Da gibt es Leser, die es besser wissen.
Sie wissen, wie man schreibt und wie man dichtet,
Wie man die Form, den Reim, der Vers gewichtet,
Und alles, das nicht passt, liest sich beschissen.

Aus diesem Wissen wird sehr schnell gerichtet:
Das Neue wird zum viel zu großen Bissen.
Den Goethe und den Schiller zu vermissen,
Des fühlen sie sich Tag und Nacht verpflichtet!
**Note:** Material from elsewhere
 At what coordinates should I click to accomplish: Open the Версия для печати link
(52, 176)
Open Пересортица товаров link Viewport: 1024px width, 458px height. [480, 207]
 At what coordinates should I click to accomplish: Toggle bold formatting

Die Sprache ist ein Werkstoff, der sich ändert,
Und Dichtung ist nichts Festes, das erstarrt.
Sie ist ein Werkzeug, das die Bilder rendert:

Was weich ist, wirkt schon morgen richtig hart.
Nur Heine scheint den Armen goldgerändet:
Sie haben selbst den Rilke ausgespart.
 
G

Gelöschtes Mitglied 16867

Gast
Rilke ist scheissenlangweilig, Walther - aber Ihn noch durch einen Busch-Abklatsch zu untermüden, hat selbst Er nicht verdient.
 

hermannknehr

Mitglied
Hallo Walter,
das Sonett gefällt mir recht gut. Mit den Reimen in den Dreizeilern habe ich etwas Probleme. "goldgerändet" heißt sicher "goldgerändert". Aber was ist "rendert" in V3Z3, soll es heißen "rändert"? Aber dann beißt es sich mit "goldgerändert" in V4Z2.
LG
Hermann Knehr
 
X

xxandros

Gast
lieber hermann,

ich kenne das wort auch nur, weil mein sohn informatiker und webdesigner ist und ich es dadurch mehrmals gehört habe.
hier offiziell von wiki:
Der Begriff Rendern (Engl. to render) bezeichnet die Erstellung einer Grafik aus einer Skizze oder einem Modell.
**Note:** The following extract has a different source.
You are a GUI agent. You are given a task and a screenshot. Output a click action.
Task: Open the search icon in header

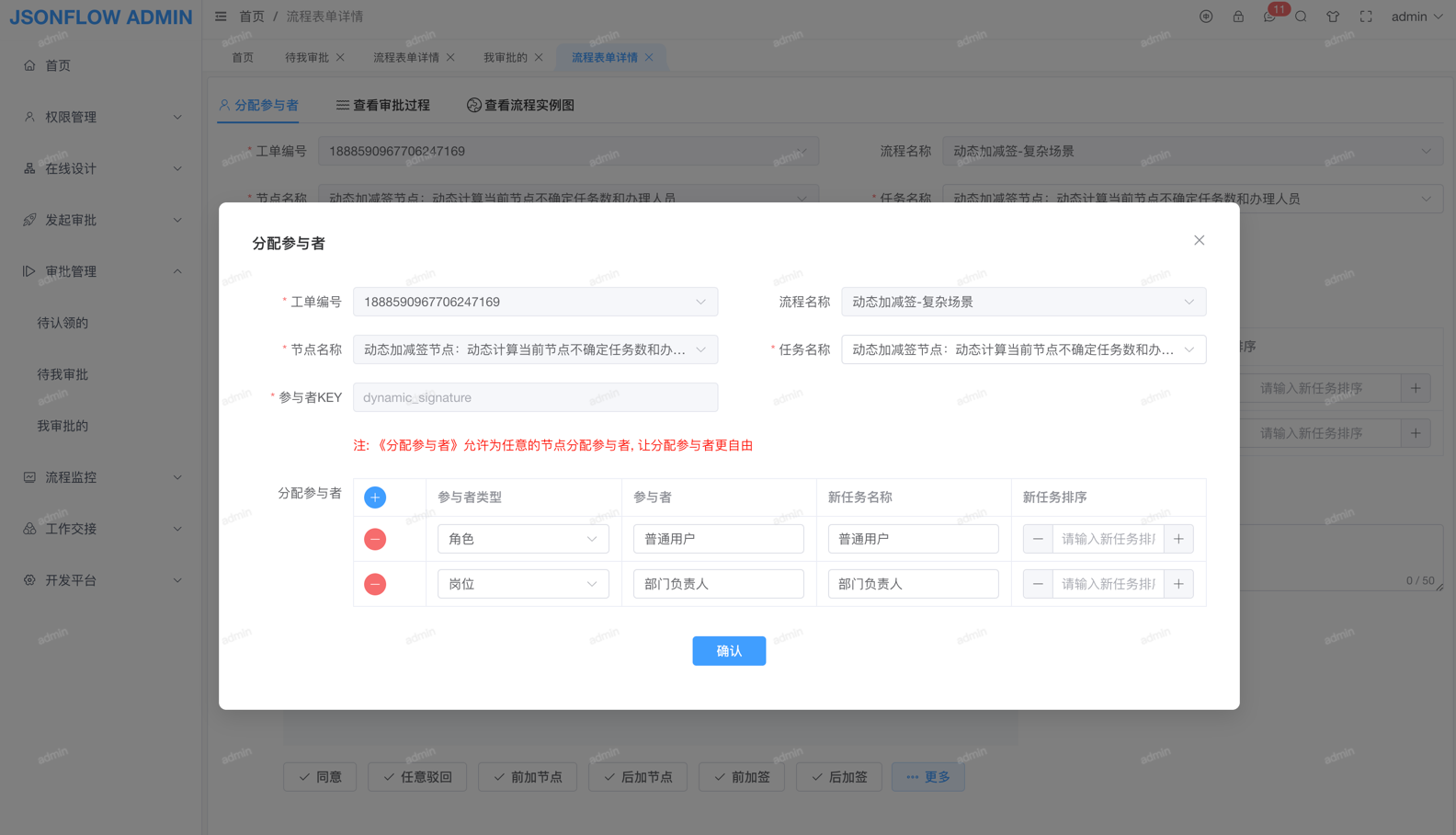(1301, 17)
Im Bereich Design, insbesondere im Automobildesign, wird damit die Umsetzung einer oft vorher mit Bleistift oder Kugelschreiber angelegten Skizze in differenzierterer Darstellung bezeichnet. Die Umsetzung wird sowohl mit Markern (auf Alkohol- oder Wasserbasis) als auch mit Buntstiften oder Kreiden so angelegt (oft auch in Kombination), dass durch Modellierung natürlicher Phänomene wie Textur, Refraktion, Reflexion, Schatten etc. dem Betrachter ein Eindruck der Materialität, der Größe und Form vermittelt wird. Seit Mitte der 1990er Jahre wird dieser Vorgang vermehrt per Computergrafik mit entsprechender Software durchgeführt.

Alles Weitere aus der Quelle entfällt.